*INSTRUCTIONS TO FOLLOW*. Please copy each line in the records below that contains the string "external".

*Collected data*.
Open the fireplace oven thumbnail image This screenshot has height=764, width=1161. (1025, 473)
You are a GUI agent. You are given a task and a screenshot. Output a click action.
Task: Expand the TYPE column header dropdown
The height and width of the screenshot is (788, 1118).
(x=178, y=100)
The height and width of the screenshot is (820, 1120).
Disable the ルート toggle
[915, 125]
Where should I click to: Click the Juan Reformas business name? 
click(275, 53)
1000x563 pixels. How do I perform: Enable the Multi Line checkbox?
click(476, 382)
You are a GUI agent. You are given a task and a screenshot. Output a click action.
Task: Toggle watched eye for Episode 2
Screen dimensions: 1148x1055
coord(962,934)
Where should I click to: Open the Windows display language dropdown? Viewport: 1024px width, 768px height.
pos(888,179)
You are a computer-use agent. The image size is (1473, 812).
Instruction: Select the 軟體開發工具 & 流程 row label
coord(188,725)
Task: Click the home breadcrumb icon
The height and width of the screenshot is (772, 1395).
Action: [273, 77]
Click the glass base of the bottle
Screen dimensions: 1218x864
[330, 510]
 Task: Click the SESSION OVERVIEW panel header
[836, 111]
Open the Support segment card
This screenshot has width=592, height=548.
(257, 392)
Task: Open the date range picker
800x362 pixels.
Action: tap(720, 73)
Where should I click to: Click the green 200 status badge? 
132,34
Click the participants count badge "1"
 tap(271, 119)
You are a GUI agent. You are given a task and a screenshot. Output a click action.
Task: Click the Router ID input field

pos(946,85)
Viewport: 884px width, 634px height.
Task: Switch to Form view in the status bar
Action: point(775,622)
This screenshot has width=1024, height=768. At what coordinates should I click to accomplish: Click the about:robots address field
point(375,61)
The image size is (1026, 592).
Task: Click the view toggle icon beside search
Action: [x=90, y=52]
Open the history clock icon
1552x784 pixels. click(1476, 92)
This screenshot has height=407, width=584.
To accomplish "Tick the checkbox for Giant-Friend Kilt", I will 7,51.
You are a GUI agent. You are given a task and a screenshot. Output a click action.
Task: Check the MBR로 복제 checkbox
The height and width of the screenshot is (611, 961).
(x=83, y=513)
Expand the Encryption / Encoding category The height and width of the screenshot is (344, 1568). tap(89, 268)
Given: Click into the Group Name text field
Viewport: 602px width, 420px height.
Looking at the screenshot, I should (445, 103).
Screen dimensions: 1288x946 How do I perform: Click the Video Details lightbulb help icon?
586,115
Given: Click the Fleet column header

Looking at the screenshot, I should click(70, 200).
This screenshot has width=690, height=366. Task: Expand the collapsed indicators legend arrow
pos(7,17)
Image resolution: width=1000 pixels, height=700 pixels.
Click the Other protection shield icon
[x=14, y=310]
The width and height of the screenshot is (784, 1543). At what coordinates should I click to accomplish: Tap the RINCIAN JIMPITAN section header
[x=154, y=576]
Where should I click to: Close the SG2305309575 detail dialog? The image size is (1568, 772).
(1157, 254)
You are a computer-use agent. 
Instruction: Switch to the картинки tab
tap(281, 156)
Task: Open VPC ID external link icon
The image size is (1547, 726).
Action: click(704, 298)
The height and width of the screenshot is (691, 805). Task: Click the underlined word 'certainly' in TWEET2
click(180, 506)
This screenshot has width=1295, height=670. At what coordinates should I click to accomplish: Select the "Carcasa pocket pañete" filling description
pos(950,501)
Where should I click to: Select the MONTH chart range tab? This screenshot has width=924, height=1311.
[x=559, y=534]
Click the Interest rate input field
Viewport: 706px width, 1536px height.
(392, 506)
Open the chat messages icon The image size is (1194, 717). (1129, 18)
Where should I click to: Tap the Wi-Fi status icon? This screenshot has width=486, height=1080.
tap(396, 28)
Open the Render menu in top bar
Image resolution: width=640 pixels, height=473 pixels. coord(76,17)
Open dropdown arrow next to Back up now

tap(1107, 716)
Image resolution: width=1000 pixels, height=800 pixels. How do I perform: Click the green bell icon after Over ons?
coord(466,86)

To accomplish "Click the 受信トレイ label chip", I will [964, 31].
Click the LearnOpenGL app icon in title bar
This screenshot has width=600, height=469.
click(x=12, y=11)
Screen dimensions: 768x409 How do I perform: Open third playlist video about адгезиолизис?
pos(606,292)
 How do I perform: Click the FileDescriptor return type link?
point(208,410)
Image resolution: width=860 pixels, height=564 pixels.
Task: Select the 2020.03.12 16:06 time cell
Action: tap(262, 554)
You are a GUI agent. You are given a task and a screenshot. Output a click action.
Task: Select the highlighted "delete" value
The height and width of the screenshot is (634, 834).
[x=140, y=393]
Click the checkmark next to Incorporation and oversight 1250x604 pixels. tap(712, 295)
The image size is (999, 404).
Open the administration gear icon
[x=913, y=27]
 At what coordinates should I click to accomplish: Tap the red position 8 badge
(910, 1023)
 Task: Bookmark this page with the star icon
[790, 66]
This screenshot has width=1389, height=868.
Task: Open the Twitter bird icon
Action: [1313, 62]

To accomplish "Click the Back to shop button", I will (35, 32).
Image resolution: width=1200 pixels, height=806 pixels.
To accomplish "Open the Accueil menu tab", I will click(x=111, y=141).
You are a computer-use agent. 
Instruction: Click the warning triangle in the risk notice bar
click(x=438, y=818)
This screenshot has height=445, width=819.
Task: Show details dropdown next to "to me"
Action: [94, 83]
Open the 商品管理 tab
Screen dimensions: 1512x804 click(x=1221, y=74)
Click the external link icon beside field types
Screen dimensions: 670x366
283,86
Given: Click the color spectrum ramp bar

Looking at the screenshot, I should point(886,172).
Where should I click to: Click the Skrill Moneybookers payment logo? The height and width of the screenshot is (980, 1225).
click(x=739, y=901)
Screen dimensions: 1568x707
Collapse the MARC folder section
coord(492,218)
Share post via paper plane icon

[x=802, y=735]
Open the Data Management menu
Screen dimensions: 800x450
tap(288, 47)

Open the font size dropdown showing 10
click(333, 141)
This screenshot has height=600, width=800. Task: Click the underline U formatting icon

*REPLY*.
Task: Open VPC ID external link icon
Click the external link icon beside field types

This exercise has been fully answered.